Bunlardan birincisi, Ergenekon davasına bakan mahkemenin talebiyle Genelkurmay'ın mahkemeye gönderdiği "yararlanılabilecek köşe yazarları" listesiydi.
Zaman gazetesi, listedeki 20 kişiden 12'sini açıklayıp 8'ini gizlediği yetmezmiş gibi, haberinde "Köşe yazıları Genelkurmay'dan" başlığını kullanmıştı. Oysa Genelkurmay raporunda Genelkurmay Bilgi Destek Şubesi'nde hazırlanan makalelerin "Genelkurmay'dan gönderildiği anlaşılmayacak biçimde, sahte isimlerle gazetelere iletileceği" açıkça belirtiliyordu. Bu başlık, sanki adları geçen gazetecilerin Genelkurmay'la anlaşmalı olarak oradan gönderilen makaleleri köşelerine "yapıştırdıkları" gibi bir anlam içeriyordu.
Haber haklı olarak öyle bir eleştiriye uğradı ki, Zaman gazetesi, aslında mesele daha çok su götürür bir nitelik taşımasına rağmen bunu bırakıp savunmaya geçmek zorunda kaldı.
İkinci örnek daha feci...
Balyoz davasında gerekçeli karar açıklandığında, birçok gazete gerekçedeki, bazı önemli belgelerin asıllarının Genelkurmay'da olduğuve mahkemenin talebi doğrultusunda asılların mahkemeye gönderildiğine dair bölümü manşete çekti. Fakat nasıl? "Bazı"nın "hepsi" gibi algınacağı biçimde...

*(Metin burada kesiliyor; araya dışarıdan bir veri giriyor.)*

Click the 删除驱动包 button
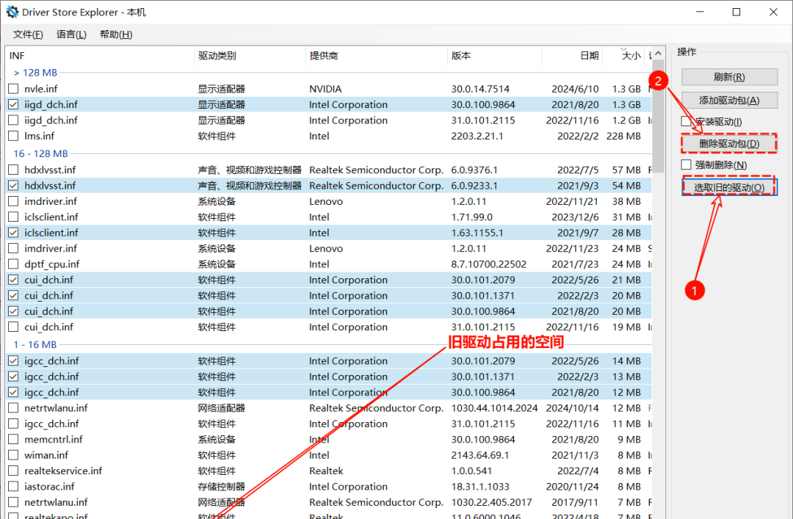 pos(729,143)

Öyle bir hava doğdu ki, kamuoyu, davadaki bütün belgelerin asıllarının mahkemeye gönderildiğini sandı. Bunun üzerine Genelkurmay bir açıklama yapmak zorunda kaldı. "Bazı"yı ve dolayısıyla Mahkeme'yi doğruladı, basının yarattığı "hepsi" imajının ise doğru olmadığını belirtti.
Merkez medyanın kurtları durur mu? Ertesi günü ne makaleler döktürüldü... Basının abartmasını Mahkeme'ye mal ederek, "davanın çöktüğünü" ilan ettiler. Hürriyet'in manşeti de şöyleydi: "TSK: Balyoz belgesi yok."